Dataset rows
--------------------------------------------------

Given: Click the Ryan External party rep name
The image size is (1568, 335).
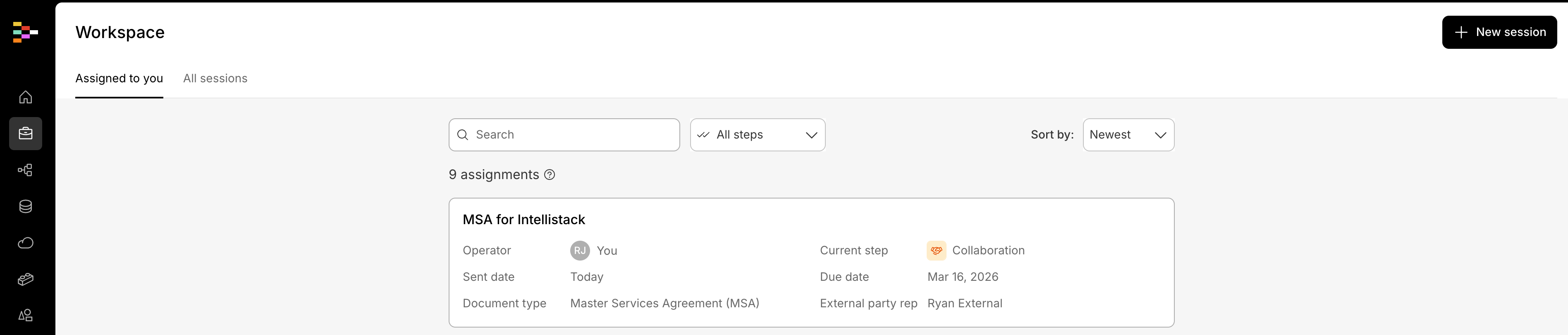Looking at the screenshot, I should pyautogui.click(x=964, y=303).
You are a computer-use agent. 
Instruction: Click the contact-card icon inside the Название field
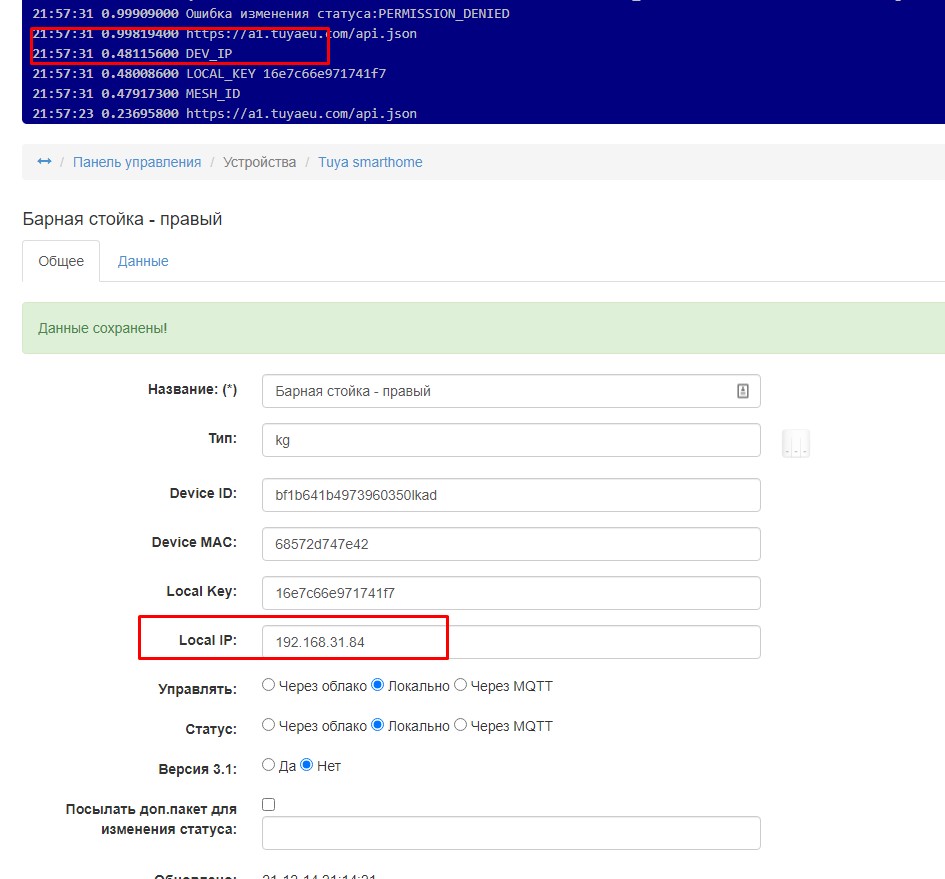point(742,391)
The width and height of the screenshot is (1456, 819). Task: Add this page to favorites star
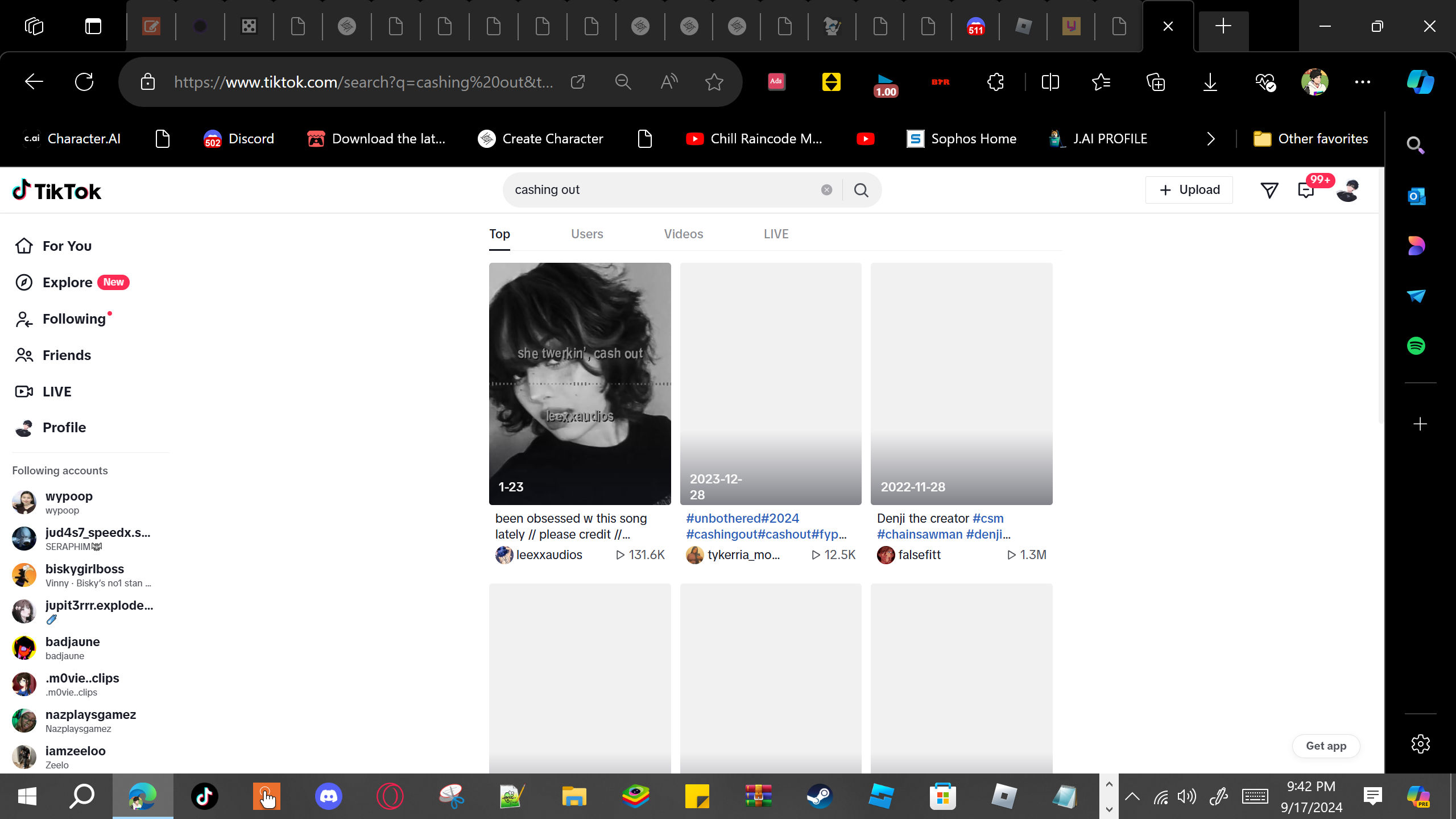[x=714, y=82]
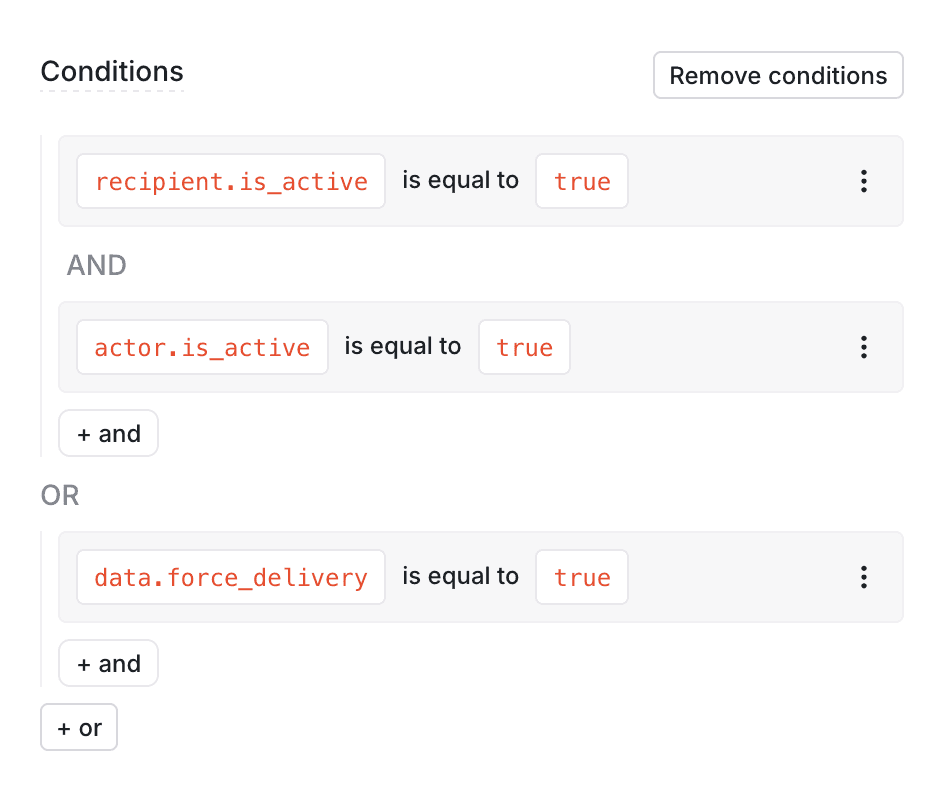Open the data.force_delivery field selector
Image resolution: width=946 pixels, height=792 pixels.
coord(230,577)
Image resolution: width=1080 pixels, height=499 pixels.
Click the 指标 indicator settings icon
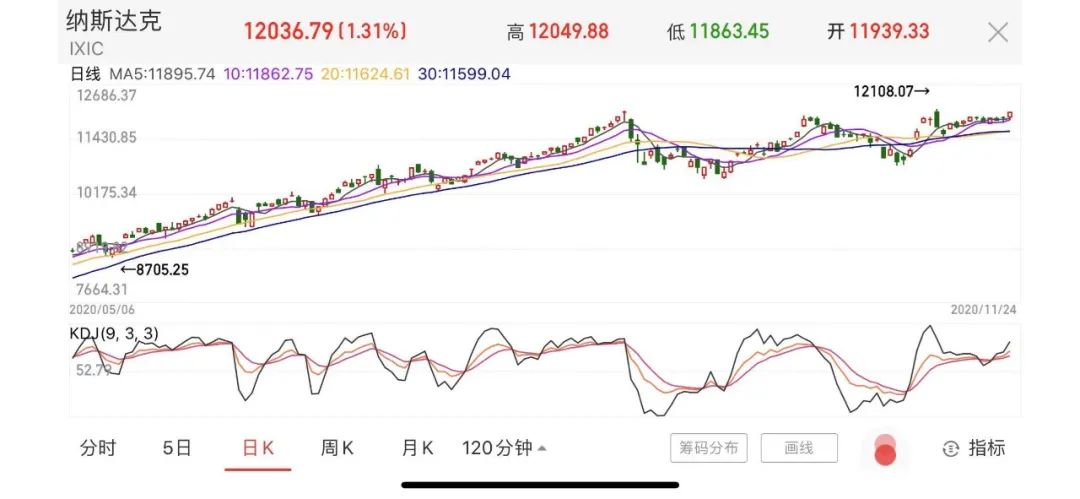(x=951, y=448)
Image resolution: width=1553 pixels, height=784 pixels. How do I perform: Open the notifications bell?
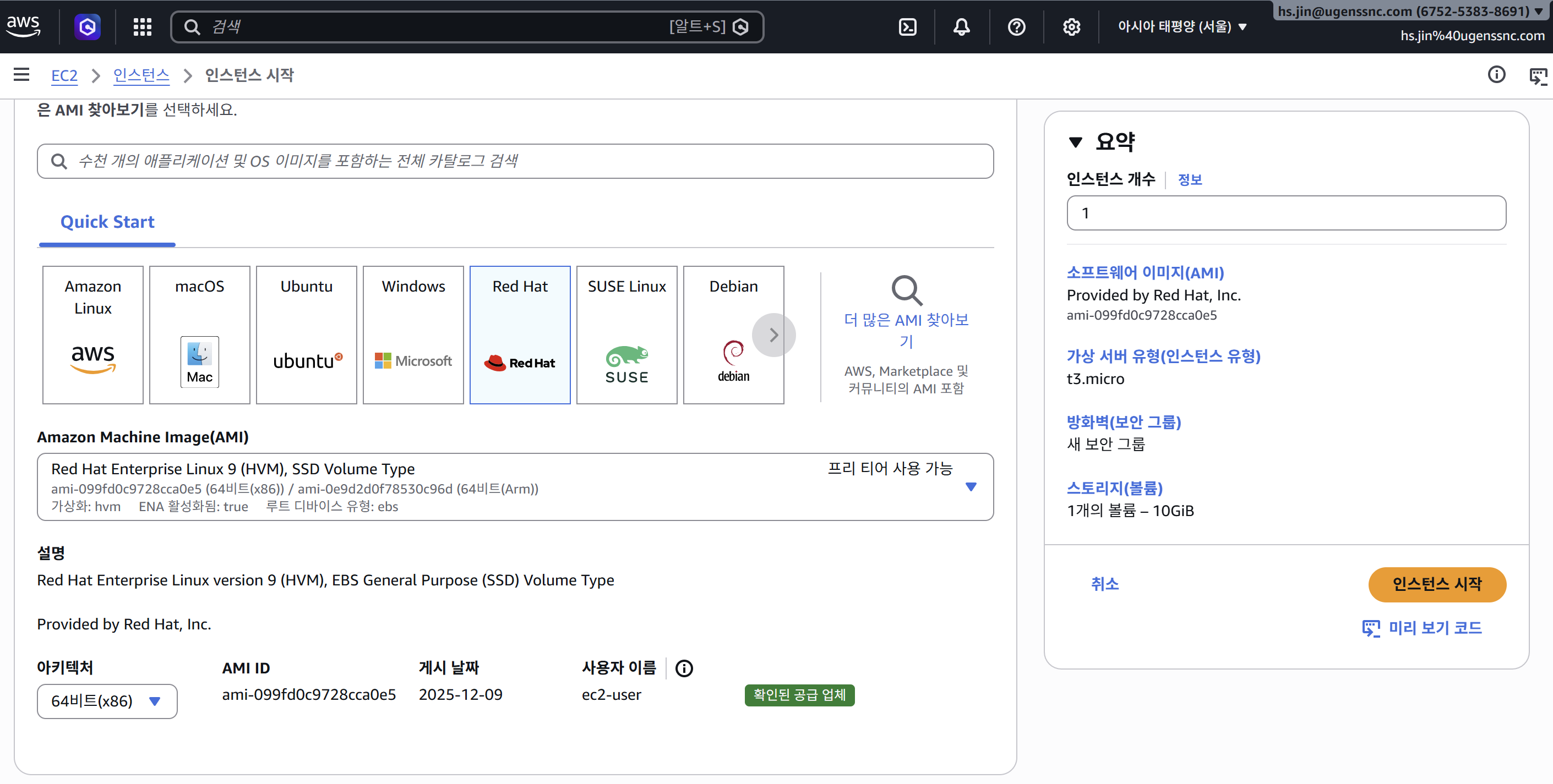point(962,26)
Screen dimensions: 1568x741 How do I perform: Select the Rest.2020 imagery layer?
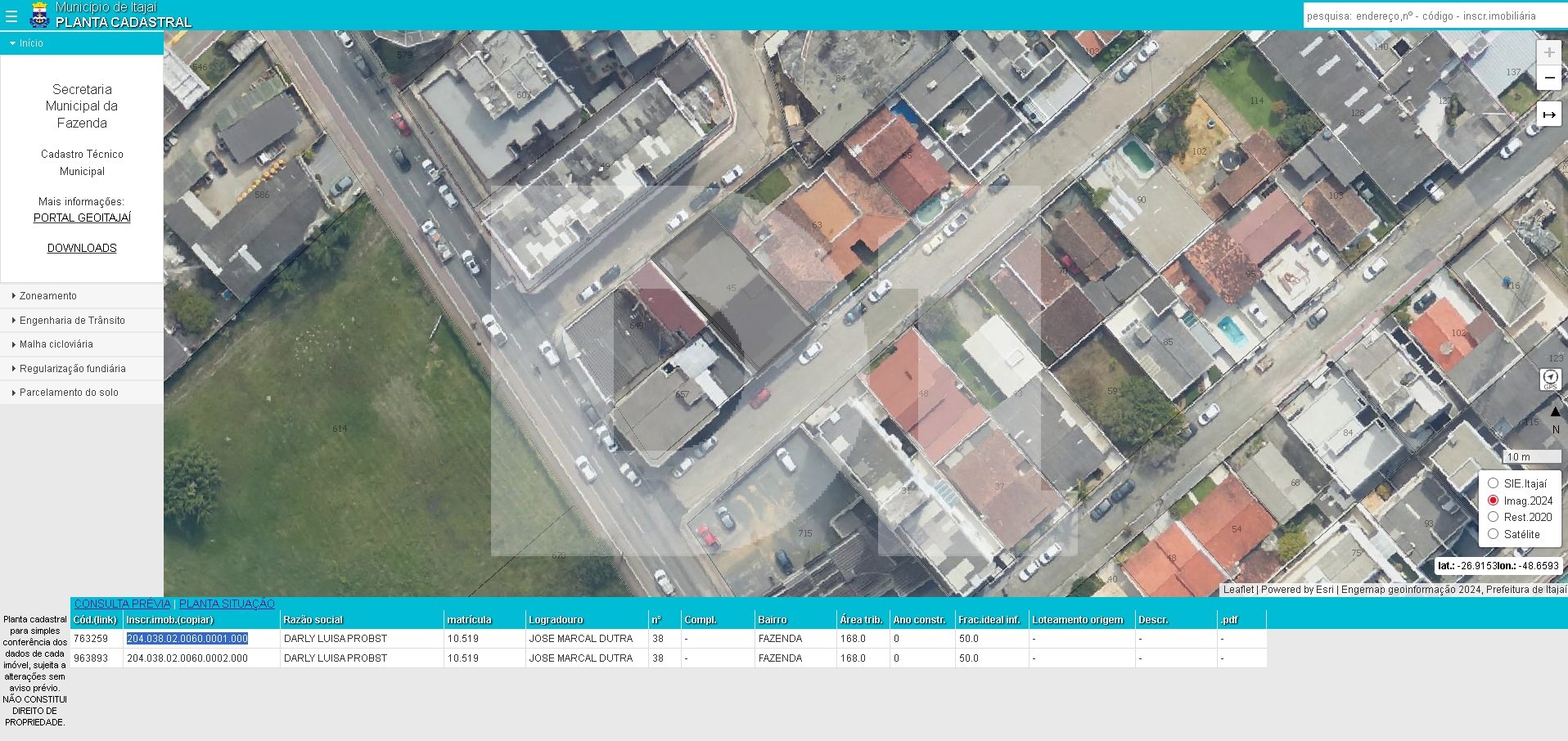[x=1494, y=517]
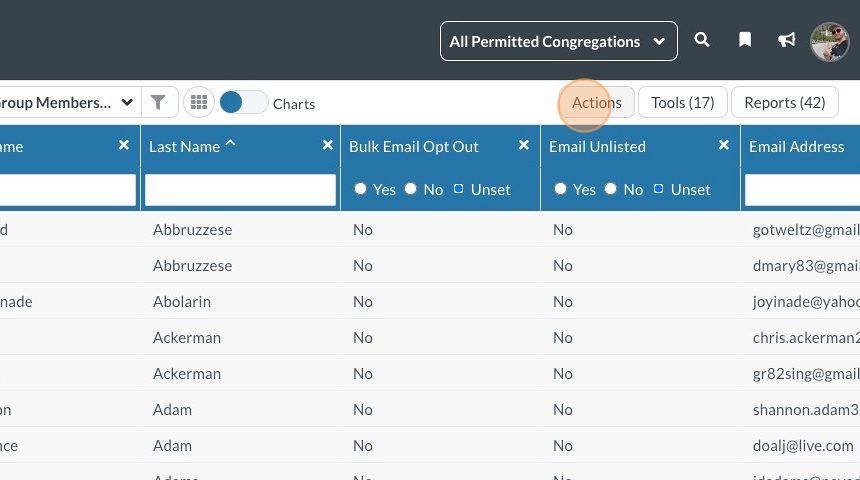The width and height of the screenshot is (860, 480).
Task: Remove the Bulk Email Opt Out column
Action: (523, 145)
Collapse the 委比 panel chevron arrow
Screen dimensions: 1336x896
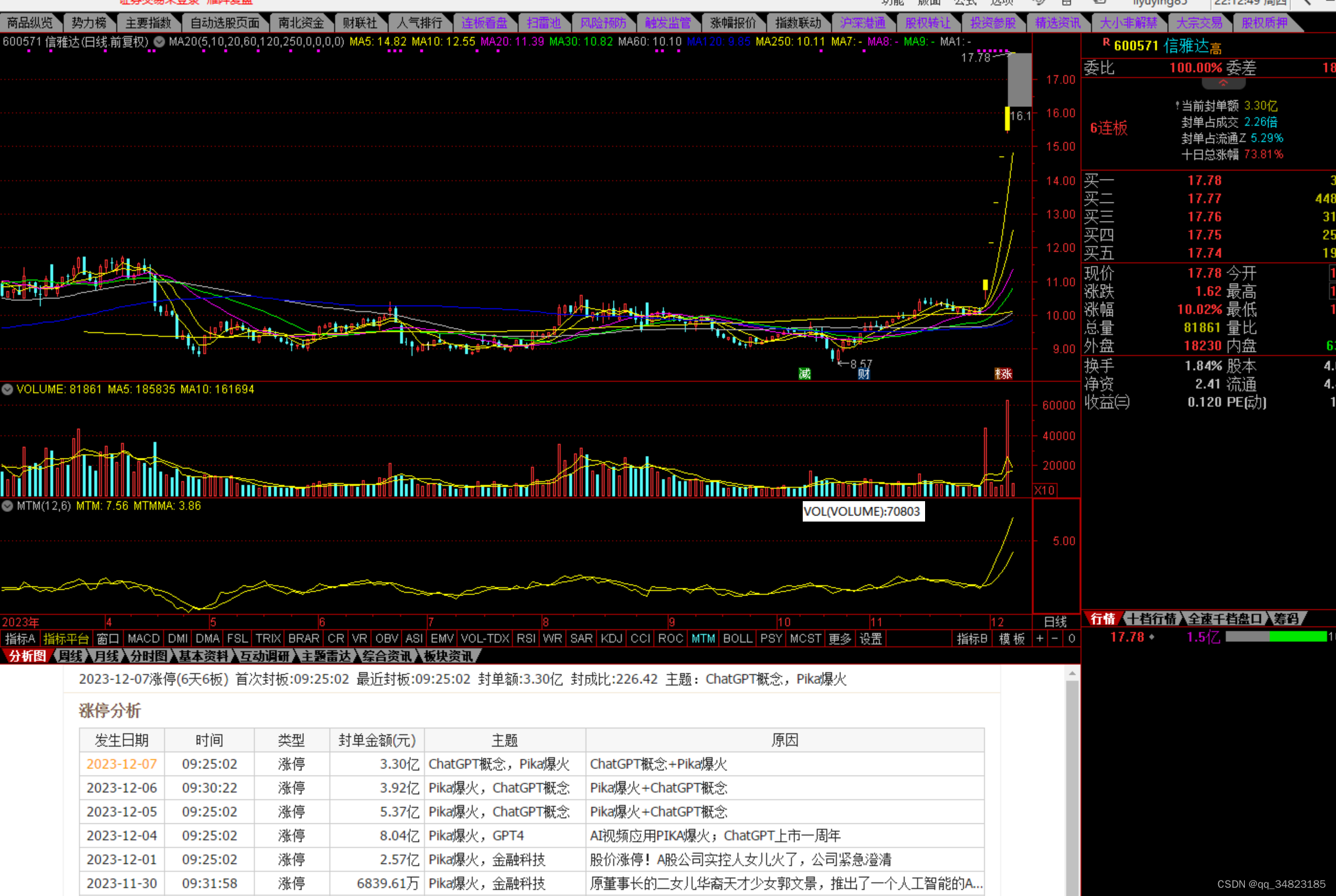(x=1223, y=83)
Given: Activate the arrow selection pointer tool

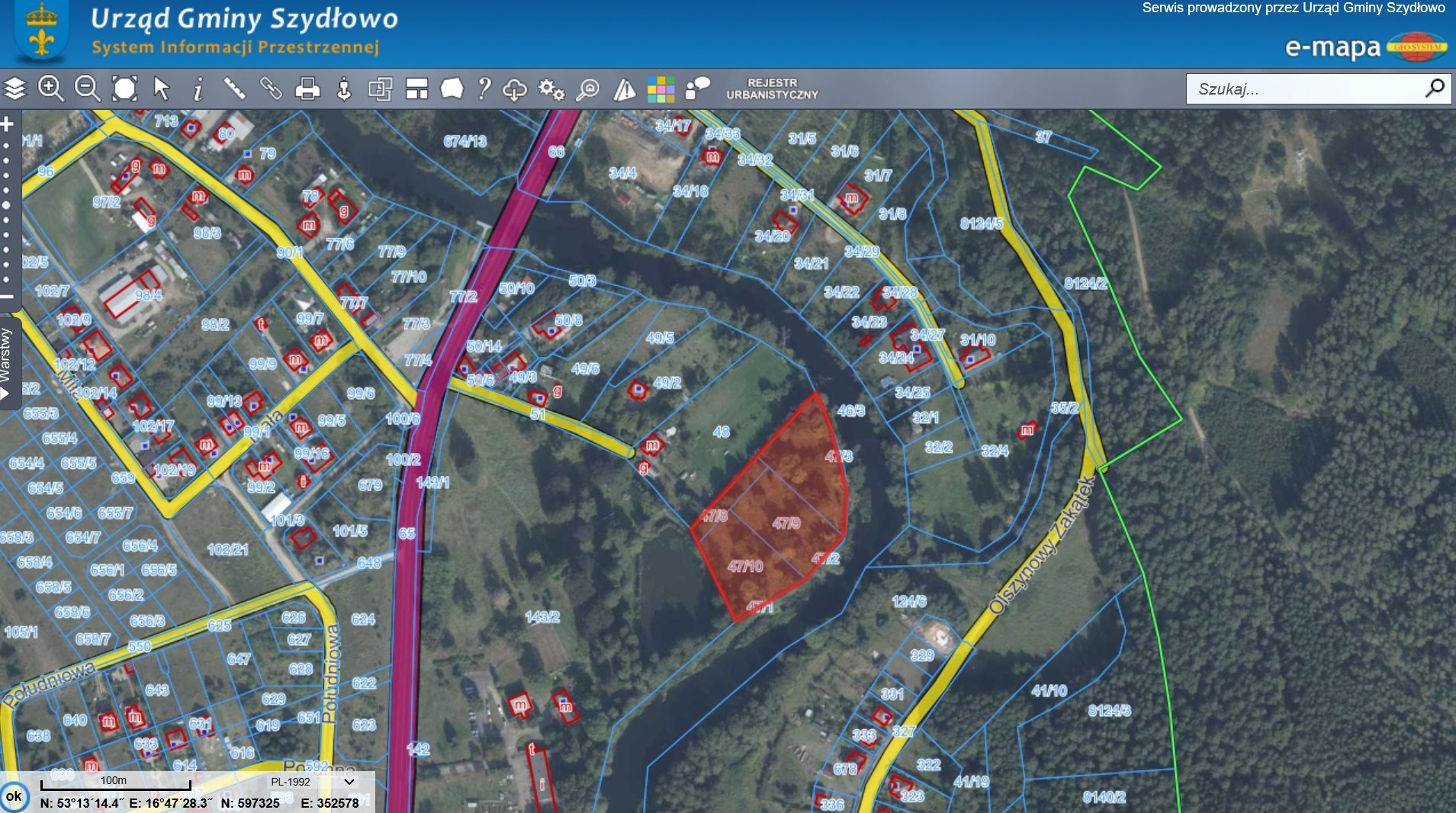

--------------------------------------------------

> [Goal] Can you give back every record above word for word, leaving out the pictures?

> [Task response]
Given: Click the Ryan External party rep name
The image size is (1568, 335).
Looking at the screenshot, I should pyautogui.click(x=964, y=303).
You are a computer-use agent. 
Instruction: Click the contact-card icon inside the Название field
point(742,391)
The width and height of the screenshot is (1456, 819). Task: Add this page to favorites star
[x=714, y=82]
Open the data.force_delivery field selector
Image resolution: width=946 pixels, height=792 pixels.
coord(230,577)
Image resolution: width=1080 pixels, height=499 pixels.
Click the 指标 indicator settings icon
(x=951, y=448)
Image resolution: width=1553 pixels, height=784 pixels. How do I perform: Open the notifications bell?
point(962,26)
Screen dimensions: 1568x741 How do I perform: Select the Rest.2020 imagery layer?
[x=1494, y=517]
The width and height of the screenshot is (860, 480).
Task: Remove the Bulk Email Opt Out column
Action: (523, 145)
Collapse the 委比 panel chevron arrow
Screen dimensions: 1336x896
(x=1223, y=83)
Given: Activate the arrow selection pointer tool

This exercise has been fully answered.